## WHAT THIS TASK INVOLVES
Please copy the records in the stretch from the line containing "Viewport: 840px width, 1407px" through the line containing "Looking at the screenshot, I should (x=584, y=281).", switching "Print dialog" to "Save dialog" and leaving everything else unchanged.
==*==
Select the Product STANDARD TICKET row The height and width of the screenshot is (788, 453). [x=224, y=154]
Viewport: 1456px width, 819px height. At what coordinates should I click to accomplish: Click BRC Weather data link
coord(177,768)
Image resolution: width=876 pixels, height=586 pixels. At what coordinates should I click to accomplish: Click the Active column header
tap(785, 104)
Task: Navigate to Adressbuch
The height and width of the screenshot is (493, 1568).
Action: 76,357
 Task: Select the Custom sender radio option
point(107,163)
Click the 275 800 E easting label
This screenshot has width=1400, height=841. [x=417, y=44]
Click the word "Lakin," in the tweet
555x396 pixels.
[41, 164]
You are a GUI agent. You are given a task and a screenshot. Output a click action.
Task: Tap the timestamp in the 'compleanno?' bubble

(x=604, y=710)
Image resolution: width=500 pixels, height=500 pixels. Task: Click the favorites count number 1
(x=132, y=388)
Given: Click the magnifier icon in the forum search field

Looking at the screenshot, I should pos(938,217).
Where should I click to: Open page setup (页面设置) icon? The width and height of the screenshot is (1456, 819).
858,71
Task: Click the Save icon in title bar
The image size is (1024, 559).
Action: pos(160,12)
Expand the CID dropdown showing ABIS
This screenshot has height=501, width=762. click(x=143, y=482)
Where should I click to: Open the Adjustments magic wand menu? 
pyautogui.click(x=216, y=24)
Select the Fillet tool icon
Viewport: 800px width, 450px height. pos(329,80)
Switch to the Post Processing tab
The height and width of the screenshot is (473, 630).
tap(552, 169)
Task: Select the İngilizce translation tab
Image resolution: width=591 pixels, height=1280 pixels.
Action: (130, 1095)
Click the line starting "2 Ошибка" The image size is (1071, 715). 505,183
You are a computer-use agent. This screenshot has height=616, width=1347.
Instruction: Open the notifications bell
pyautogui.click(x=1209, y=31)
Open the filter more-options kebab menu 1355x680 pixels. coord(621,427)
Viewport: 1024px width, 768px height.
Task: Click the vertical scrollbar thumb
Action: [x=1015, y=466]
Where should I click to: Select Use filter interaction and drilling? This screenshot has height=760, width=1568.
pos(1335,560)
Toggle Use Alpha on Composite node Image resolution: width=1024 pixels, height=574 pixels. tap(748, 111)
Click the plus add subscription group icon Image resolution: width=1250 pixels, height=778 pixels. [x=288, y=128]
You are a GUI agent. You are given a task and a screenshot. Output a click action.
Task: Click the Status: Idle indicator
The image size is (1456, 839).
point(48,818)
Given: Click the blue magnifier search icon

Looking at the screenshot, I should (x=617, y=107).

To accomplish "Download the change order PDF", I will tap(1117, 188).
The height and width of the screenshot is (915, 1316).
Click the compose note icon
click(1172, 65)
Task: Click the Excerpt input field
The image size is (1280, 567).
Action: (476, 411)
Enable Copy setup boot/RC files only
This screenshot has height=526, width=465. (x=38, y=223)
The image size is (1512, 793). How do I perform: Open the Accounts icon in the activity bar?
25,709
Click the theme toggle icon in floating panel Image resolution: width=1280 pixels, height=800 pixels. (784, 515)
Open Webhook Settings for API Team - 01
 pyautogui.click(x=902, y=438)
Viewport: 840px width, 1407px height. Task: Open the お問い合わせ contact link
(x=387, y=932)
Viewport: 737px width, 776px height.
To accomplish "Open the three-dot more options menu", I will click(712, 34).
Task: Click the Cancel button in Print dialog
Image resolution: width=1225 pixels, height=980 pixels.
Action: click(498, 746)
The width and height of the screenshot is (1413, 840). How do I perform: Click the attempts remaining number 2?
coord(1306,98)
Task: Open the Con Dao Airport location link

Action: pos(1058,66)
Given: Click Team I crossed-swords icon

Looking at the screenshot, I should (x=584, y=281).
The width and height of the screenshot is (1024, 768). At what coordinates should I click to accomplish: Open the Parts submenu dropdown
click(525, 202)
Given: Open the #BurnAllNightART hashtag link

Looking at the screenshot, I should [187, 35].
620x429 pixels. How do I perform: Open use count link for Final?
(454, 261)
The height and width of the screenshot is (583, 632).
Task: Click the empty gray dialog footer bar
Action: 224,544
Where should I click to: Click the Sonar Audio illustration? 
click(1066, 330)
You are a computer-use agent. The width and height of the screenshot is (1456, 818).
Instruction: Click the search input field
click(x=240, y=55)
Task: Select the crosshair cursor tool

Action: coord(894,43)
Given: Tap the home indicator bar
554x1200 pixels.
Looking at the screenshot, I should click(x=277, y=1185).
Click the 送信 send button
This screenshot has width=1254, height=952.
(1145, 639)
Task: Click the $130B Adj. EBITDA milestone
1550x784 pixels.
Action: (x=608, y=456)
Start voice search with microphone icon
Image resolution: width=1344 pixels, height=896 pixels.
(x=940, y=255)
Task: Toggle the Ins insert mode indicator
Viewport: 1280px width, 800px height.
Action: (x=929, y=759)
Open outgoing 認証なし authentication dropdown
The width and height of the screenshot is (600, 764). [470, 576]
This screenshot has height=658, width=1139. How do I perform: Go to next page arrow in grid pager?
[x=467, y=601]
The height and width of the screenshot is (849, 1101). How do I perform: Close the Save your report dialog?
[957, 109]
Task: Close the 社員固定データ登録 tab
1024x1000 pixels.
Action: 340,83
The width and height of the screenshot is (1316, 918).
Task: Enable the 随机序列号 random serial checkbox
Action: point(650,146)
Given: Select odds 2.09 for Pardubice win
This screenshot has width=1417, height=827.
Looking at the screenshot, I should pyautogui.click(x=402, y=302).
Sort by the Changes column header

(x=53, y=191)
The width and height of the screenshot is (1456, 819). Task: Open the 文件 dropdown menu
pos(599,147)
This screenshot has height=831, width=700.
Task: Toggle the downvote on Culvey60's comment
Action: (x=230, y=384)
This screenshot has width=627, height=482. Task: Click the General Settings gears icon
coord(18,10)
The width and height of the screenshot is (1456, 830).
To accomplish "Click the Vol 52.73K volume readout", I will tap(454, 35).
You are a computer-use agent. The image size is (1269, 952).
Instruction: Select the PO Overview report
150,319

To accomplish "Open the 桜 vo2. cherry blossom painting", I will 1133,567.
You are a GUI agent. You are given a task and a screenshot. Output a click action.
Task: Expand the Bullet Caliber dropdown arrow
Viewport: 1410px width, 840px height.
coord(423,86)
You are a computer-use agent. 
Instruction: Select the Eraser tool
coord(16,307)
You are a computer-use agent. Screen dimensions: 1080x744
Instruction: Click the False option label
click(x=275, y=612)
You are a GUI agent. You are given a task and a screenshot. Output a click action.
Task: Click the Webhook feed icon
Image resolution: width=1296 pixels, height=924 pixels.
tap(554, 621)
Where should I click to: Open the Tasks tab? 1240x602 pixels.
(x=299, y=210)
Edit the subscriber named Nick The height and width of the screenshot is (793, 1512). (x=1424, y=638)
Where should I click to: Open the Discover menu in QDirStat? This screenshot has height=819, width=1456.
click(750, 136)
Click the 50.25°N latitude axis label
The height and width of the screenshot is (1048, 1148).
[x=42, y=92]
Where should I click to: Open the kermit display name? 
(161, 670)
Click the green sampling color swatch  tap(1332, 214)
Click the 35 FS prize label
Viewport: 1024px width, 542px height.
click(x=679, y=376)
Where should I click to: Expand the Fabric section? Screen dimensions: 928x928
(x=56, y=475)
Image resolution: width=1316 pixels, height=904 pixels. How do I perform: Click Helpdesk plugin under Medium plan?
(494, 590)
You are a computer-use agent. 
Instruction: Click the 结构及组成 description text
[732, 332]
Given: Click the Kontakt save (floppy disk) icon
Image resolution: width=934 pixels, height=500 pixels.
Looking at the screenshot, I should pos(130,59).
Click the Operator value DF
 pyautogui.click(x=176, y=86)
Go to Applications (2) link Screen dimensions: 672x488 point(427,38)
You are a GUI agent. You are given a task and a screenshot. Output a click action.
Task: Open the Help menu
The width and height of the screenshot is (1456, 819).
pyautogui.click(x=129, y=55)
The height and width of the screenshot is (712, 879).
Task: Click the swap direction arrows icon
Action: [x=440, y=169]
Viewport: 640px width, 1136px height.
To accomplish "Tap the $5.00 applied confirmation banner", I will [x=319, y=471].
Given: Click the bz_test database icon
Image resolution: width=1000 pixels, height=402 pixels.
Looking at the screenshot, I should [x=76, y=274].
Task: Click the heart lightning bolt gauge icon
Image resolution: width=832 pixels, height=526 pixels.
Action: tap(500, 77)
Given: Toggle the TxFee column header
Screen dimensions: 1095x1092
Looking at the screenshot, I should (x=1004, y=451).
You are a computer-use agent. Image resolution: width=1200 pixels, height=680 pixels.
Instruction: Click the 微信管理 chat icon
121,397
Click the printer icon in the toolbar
==*==
## RESULT
Viewport: 840px width, 1407px height. Task: Open the お問い合わせ contact link
(x=387, y=932)
Viewport: 737px width, 776px height.
To accomplish "Open the three-dot more options menu", I will click(712, 34).
Task: Click the Cancel button in Save dialog
Image resolution: width=1225 pixels, height=980 pixels.
Action: click(498, 746)
The width and height of the screenshot is (1413, 840). How do I perform: Click the attempts remaining number 2?
coord(1306,98)
Task: Open the Con Dao Airport location link

Action: pos(1058,66)
Given: Click Team I crossed-swords icon

Looking at the screenshot, I should (x=584, y=281).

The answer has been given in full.